I’m sure I will say the same thing for the other parts, but Fire Emblem Fates: Birthright is an incredible game to play. The gameplay is absolutely spot-on. You move your units across a grid-battlefield in order to successfully complete objectives. Each chapter has a specific objective, but unfortunately Birthright stumbles in this category, which I’ll discuss later on. The gameplay is where it’s at though. The legendary weapon triangle has returned although it’s slightly changed now. Swords and Magic have an advantage over Axes and Bows. Axes and Bows have an advantage over Lances and Hidden Weapons. Lances and Hidden Weapons have an advantage over Swords and Magic. To make things ultra-simple the triangle is also color-based, red has the advantage over green, green over blue, and blue over red.

As you level your units up, not only do they become more powerful, but they also learn skills such as counter attack. Each unit can hold a maximum of six skills. It’s also possible to change classes, of which there are many, if you happen to locate a specific class-changing item. Classes can also be advanced to a stronger class, for example a ninja can become a master ninja, and so on. The support system, first introduced in Fire Emblem: Binding Blade, which was unfortunately never released outside Japan, and is on the Game Boy Advance. Character build bonds based on whether they fight side-by-side with one another. Characters that form strong support for one another can use special items in order to change classes that reflect this bond. That’s nothing to mention the stronger characters support one another, the better they fight alongside each other. Then there’s the weapon system, which can change a very weak character into a powerhouse if they increase their weapon rank from E to S. There’s so much depth here it’s just incredible.

FE1The Good:

  • I really enjoyed the storyline in Birthright, and I can’t wait to jump back into the other two game and see all the differences. You play as Corrin, either a male or female, who lives in Nohr with her loving family. Her father, an absolute monster of a man, is hell-bent on the destruction of Hoshido, the neighboring kingdom. I really don’t want to spoil any of the storyline, but needless to say things are not as they appear, and after the sixth chapter the player has to make a very important choice, and this is ultimately what separates the three different versions of Fire Emblem Fates. Players have to decide if they stay with their family in Nohr, defend Hoshido, or decide to veer off on their own. If you purchase Birthright on its own, your choice is made for you, you will defend Hoshido, if you purchase Conquest, you’ll side with Nohr, and if you purchased the Special Edition and play Revelation, you will decide to stand on your own. Revelation is available as a downloadable game from the Nintendo eShop for those who weren’t lucky enough to snag the Special Edition. Whichever game you decide to pick, the story unfolds based on the choice you made during this pivotal moment.
  • The 3DS, much like the DS before it, is perfectly well suited for this genre. The bottom screen displays your projected battle outcomes and percentages of achieving a critical strike, as well as displaying the map and the location of all the units.

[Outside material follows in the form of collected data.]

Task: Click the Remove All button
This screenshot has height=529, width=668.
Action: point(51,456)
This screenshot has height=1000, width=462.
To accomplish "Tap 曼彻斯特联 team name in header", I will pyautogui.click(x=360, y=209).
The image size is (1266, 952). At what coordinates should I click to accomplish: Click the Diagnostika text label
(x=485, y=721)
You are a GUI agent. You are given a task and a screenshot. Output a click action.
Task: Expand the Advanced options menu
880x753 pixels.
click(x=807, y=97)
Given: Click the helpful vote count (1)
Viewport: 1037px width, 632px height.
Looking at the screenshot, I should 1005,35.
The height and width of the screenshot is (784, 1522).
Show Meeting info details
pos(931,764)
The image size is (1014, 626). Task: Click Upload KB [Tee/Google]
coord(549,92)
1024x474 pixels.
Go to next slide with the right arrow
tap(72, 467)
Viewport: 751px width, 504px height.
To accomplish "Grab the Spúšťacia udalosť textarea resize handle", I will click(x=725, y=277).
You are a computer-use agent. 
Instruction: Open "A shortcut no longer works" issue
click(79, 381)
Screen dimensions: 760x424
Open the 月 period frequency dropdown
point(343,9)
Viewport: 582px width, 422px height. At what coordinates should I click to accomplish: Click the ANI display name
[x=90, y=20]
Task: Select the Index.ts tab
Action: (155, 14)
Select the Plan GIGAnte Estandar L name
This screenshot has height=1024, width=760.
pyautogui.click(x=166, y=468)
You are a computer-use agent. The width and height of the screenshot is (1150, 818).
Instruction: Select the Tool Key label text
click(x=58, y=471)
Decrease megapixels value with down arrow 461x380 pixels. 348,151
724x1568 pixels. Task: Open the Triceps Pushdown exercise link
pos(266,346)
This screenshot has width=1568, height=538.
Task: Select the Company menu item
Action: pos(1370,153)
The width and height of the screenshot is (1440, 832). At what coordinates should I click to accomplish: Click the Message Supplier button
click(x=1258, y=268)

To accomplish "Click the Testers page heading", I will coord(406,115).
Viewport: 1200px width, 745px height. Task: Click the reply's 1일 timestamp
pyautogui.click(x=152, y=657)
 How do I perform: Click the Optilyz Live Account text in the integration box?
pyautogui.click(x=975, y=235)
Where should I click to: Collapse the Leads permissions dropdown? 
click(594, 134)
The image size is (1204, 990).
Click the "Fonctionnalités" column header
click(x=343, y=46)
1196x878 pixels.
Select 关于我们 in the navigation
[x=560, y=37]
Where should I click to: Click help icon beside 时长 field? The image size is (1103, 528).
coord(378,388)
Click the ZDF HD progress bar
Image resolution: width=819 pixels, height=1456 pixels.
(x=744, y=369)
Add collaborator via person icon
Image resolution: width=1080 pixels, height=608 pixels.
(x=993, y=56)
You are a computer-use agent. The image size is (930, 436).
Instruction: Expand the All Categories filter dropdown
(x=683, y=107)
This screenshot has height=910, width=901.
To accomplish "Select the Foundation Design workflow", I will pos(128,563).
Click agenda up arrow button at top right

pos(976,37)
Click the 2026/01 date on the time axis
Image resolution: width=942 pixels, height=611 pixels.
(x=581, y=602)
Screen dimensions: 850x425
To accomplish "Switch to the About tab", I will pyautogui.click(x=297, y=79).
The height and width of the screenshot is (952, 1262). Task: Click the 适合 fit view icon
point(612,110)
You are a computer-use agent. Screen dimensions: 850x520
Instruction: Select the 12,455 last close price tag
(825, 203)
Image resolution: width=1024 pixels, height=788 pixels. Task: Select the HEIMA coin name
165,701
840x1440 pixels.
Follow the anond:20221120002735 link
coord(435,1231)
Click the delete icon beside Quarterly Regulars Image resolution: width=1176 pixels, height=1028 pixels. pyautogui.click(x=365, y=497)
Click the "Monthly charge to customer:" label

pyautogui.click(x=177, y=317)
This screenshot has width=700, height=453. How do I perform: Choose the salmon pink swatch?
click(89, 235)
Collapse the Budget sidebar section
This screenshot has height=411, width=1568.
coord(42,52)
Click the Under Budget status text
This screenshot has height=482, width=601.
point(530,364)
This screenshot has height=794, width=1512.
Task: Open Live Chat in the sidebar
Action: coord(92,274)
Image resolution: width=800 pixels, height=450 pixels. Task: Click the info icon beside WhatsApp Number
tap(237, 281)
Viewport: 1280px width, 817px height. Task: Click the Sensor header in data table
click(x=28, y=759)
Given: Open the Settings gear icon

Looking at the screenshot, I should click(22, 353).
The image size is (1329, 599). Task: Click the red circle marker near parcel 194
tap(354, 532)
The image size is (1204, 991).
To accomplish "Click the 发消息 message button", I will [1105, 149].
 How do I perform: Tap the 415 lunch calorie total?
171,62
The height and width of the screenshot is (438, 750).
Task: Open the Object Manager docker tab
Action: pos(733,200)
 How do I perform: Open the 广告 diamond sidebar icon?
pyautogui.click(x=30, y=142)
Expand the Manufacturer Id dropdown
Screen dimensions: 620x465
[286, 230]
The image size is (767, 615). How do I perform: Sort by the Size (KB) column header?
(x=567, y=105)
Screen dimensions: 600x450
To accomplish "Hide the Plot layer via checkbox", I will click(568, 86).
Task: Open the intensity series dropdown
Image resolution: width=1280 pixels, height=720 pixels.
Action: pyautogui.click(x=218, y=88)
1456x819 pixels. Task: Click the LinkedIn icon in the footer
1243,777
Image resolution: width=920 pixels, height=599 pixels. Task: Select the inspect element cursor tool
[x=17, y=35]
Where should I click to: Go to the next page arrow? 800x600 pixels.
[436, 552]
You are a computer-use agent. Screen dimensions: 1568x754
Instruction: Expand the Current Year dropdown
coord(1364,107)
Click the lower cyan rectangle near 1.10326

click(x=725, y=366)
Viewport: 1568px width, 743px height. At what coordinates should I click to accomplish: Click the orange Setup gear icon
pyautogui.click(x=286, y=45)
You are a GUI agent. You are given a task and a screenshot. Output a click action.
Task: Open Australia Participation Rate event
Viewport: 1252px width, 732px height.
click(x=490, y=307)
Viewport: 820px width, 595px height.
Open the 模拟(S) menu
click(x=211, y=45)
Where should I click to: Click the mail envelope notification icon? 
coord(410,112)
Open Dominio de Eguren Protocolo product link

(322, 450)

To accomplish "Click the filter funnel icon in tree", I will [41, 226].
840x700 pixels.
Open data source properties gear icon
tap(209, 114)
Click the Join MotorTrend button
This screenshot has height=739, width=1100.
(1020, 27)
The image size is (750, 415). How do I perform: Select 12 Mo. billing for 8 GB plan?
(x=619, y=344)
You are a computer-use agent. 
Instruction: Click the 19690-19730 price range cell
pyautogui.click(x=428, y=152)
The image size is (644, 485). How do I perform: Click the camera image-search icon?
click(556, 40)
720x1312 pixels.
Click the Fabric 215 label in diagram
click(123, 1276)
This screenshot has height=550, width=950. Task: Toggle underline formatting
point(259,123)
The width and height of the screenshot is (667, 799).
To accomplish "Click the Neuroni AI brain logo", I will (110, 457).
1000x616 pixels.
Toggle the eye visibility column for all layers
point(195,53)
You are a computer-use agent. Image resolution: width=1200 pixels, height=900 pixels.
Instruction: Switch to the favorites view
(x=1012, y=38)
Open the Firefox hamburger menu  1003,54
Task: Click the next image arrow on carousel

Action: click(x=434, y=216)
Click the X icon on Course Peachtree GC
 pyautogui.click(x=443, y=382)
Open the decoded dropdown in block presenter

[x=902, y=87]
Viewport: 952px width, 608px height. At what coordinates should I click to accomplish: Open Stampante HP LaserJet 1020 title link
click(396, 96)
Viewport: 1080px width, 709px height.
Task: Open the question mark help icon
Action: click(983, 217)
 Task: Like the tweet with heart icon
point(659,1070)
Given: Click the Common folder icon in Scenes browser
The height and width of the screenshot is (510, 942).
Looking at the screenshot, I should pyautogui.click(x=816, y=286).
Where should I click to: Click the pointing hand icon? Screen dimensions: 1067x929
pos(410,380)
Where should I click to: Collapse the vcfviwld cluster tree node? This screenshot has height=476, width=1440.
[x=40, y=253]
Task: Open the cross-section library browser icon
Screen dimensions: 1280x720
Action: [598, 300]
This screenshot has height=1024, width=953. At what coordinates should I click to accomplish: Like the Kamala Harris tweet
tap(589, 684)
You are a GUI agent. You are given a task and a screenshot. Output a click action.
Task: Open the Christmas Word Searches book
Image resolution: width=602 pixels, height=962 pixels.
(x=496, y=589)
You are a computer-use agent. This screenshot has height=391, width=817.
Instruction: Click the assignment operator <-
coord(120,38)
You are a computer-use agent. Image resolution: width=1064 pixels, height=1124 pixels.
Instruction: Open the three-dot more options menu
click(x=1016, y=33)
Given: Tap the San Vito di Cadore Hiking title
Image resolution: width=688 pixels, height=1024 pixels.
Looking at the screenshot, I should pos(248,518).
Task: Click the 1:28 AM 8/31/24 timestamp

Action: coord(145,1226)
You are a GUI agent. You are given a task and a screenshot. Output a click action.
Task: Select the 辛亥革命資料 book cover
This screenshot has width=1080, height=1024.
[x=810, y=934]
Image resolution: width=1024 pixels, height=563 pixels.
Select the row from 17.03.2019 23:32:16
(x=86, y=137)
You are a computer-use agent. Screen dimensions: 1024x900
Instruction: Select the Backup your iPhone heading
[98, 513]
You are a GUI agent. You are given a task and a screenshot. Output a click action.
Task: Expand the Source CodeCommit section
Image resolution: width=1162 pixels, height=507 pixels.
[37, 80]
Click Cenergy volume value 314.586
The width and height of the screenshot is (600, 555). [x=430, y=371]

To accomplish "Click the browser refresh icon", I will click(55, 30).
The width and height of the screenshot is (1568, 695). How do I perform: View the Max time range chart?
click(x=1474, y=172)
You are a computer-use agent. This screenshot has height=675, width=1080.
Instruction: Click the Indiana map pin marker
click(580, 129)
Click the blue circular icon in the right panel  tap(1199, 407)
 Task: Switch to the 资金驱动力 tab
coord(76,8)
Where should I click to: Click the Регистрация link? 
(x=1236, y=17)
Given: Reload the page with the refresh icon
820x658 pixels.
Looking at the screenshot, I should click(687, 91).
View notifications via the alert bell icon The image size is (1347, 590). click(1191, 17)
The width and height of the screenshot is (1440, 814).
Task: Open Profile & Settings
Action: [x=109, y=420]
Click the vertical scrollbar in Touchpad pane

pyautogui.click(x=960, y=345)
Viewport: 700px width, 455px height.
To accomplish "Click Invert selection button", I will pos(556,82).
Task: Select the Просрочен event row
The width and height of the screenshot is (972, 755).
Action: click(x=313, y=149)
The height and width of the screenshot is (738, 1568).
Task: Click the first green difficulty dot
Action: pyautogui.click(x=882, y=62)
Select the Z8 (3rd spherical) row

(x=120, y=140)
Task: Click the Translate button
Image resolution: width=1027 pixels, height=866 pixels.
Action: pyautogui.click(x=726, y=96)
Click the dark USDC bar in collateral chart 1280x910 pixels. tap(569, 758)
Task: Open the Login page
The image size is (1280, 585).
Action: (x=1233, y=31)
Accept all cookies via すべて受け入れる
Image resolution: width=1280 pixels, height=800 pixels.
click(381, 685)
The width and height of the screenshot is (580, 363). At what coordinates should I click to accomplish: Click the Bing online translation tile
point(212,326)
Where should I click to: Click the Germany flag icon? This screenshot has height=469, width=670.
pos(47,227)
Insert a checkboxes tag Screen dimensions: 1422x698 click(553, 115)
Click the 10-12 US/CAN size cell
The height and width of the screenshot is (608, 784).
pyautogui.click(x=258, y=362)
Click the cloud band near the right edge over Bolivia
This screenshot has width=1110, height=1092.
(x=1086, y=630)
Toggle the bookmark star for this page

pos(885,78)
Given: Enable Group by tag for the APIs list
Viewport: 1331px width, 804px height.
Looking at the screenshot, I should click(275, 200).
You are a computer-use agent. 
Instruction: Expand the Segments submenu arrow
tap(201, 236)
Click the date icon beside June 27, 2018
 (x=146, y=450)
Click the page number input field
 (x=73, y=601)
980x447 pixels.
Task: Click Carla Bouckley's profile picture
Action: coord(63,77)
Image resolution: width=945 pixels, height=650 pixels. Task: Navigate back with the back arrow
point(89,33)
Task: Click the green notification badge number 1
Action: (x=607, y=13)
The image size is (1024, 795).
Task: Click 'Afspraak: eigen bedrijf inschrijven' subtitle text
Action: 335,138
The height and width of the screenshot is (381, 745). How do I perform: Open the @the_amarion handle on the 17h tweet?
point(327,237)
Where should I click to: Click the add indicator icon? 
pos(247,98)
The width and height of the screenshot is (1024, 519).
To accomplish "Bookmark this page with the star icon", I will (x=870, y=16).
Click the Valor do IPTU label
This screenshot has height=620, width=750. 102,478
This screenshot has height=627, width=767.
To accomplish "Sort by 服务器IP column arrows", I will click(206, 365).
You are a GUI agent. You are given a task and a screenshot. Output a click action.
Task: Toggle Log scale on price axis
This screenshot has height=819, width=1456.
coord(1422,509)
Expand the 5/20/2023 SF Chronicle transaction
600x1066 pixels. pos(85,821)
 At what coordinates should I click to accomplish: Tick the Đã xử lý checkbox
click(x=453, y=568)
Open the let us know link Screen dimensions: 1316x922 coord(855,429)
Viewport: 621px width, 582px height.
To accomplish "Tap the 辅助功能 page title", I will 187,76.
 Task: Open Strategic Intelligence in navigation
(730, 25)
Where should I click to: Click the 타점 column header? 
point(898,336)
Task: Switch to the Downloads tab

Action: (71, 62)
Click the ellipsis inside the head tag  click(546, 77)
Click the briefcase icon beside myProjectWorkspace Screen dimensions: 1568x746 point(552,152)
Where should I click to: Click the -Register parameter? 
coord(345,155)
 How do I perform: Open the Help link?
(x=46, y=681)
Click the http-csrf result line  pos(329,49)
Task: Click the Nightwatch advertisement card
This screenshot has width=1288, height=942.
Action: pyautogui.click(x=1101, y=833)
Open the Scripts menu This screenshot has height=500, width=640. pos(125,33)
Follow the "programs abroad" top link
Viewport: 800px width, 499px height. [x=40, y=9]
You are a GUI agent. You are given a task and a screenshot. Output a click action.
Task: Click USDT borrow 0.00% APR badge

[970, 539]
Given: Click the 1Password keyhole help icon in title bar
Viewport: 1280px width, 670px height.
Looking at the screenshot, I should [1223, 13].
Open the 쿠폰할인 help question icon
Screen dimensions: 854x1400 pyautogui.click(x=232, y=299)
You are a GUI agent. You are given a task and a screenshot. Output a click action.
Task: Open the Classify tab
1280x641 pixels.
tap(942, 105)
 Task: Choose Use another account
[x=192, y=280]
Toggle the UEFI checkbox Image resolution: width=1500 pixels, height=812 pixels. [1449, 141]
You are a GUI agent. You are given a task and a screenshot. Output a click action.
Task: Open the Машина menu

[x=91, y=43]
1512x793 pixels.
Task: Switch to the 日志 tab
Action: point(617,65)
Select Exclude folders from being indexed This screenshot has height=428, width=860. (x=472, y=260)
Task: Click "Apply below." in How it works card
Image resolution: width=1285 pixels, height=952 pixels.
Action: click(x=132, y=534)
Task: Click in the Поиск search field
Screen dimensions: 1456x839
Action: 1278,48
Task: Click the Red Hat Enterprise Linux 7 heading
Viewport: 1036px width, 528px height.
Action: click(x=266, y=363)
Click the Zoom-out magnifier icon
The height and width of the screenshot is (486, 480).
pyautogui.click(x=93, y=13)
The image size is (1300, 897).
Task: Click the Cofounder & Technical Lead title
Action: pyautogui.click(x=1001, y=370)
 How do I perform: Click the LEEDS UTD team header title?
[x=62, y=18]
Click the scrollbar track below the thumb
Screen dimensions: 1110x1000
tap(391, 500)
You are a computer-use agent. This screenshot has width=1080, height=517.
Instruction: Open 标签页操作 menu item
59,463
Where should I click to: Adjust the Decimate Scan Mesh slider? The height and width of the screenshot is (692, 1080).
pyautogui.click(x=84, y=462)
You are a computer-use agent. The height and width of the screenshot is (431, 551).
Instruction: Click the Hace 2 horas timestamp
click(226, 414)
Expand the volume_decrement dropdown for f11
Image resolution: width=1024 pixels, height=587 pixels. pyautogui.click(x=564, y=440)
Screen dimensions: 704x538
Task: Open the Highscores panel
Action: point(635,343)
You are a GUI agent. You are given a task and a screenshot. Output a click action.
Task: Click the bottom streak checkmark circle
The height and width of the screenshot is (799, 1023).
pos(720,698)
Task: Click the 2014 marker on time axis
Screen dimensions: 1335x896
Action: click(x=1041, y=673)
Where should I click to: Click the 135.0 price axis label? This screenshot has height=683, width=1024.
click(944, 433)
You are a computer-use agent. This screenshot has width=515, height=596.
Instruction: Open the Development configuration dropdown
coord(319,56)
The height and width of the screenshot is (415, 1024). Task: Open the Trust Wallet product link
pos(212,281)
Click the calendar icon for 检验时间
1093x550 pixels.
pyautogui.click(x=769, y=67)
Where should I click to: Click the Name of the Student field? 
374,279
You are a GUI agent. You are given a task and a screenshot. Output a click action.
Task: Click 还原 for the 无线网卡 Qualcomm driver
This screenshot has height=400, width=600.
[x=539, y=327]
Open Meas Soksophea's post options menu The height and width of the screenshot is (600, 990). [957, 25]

  • Units selection is fantastic allowing you to select between archer, cavalier, knight, paladin, ninja, monk, and countless others. Selecting which units to bring with you into battle is the key element in Fire Emblem because you have to balance all of the different gameplay elements I mentioned above. Do you bring in your most powerful units all the time, and let the others stay at a low level? Doing so could put you at a serious disadvantage later on when specific classes have advantages over your mighty few. Thankfully Birthright eases players into things by allowing them to scout for challenges, which essentially allows you to grind levels. It’s entirely possible to max out each unit to level 20, then use a Master Seal to promote said unit to their advanced class, think cavalier to knight, and then level that class to 20 and get another seal to boost it to 25. If you take the time to do this for each of your units you will be virtually unstoppable.

  • Outside combat you’ll spend a lot of your time customizing your castle. Not only will you decide where to play your armory, jail, and all manner of other buildings, but this is where you’ll develop bonds with the different characters. Eventually you can even marry and have children, which causes new events to take place throughout the game. While in your castle hub you can purchase accessories for all of your troops which gives them stat buffs, and you can even fortify your castle with powerful armaments. You can even purchase permanent stat boosts by making statues of each specific unit. All around there’s a wealth of things you can do while not in combat.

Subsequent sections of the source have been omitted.